Face à un virus qui circule toujours activement au sein de la population, les HUG ont annoncé maintenir leur dispositif de crise jusqu’à la mi-janvier, s’appuyant pour cela sur les projections faites par le Service des sciences de l’information médicale (Simed). Des décisions difficiles à prendre, lorsque l’on sait que, rien qu’à Genève, plus de 1500 opérations ont été reportées en raison du covid et que le personnel supporte depuis plusieurs mois une charge de travail sans précédent et une fatigue émotionnelle intense. Interview de Bertrand Levrat, directeur des HUG, et de Christian Lovis, médecin-chef du Simed.
«Le Temps»: La courbe des contaminations stagne actuellement à un niveau élevé. Comment, dans ces conditions, se préparer à l’arrivée d’une éventuelle troisième vague, sachant que vos services sont déjà sous pression?

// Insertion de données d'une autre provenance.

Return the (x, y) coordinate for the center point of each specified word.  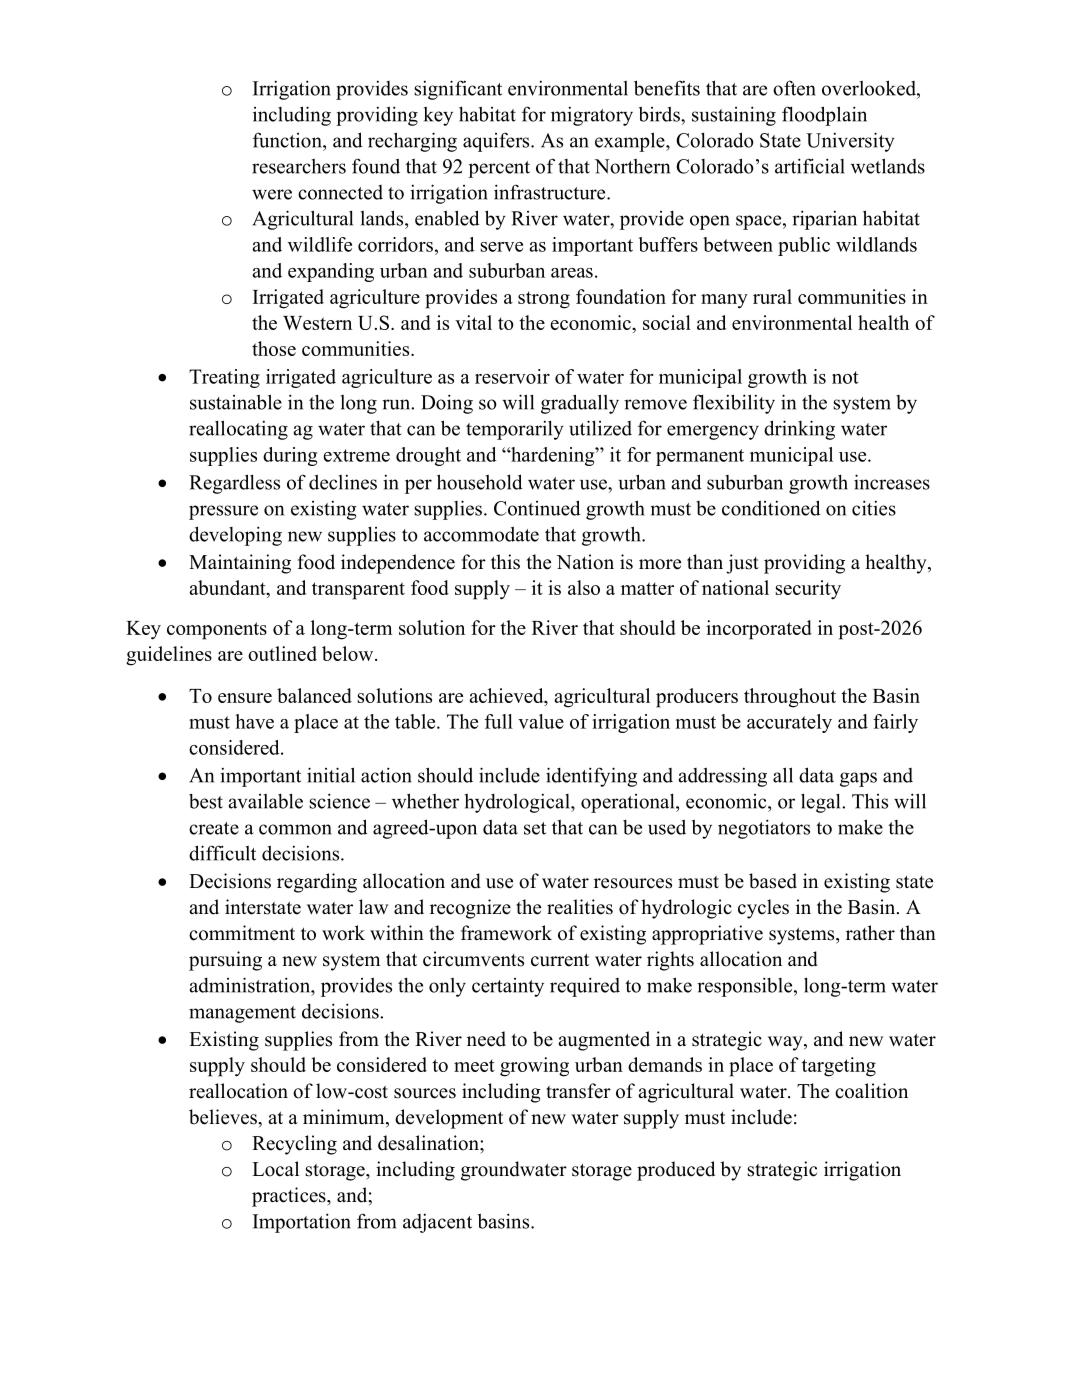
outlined (282, 653)
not (845, 377)
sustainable (236, 402)
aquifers (497, 142)
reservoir (512, 376)
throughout (790, 698)
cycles (763, 909)
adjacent (437, 1223)
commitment (242, 933)
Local (275, 1169)
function (288, 140)
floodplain (824, 116)
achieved (507, 695)
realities (580, 907)
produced (676, 1171)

Bertrand Levrat: Cette situation est, il est vrai, préoccupante pour notre organisation hospitalière. Nous sommes passés ces dernières semaines tout près de la rupture. Elle a pu heureusement être évitée grâce à une bonne collaboration avec les cliniques privées et les services de soins à domicile, mais c’était loin d’être évident, lorsque l’on sait que, proportionnellement à sa population, le canton de Genève a connu un des taux de patients hospitalisés parmi les plus élevés du monde.
On parle par ailleurs très souvent de l’occupation des soins intensifs, mais cela ne doit pas nous faire oublier que les patients placés dans les services de soins aigus sont encore très malades et que leur récupération prend du temps. Avec près de 500 patients hospitalisés actuellement en lien avec le Covid-19, notre marge de manœuvre est donc très différente de celle que nous avions à l’issue de la première vague, où le nombre de cas dans la population était drastiquement plus bas.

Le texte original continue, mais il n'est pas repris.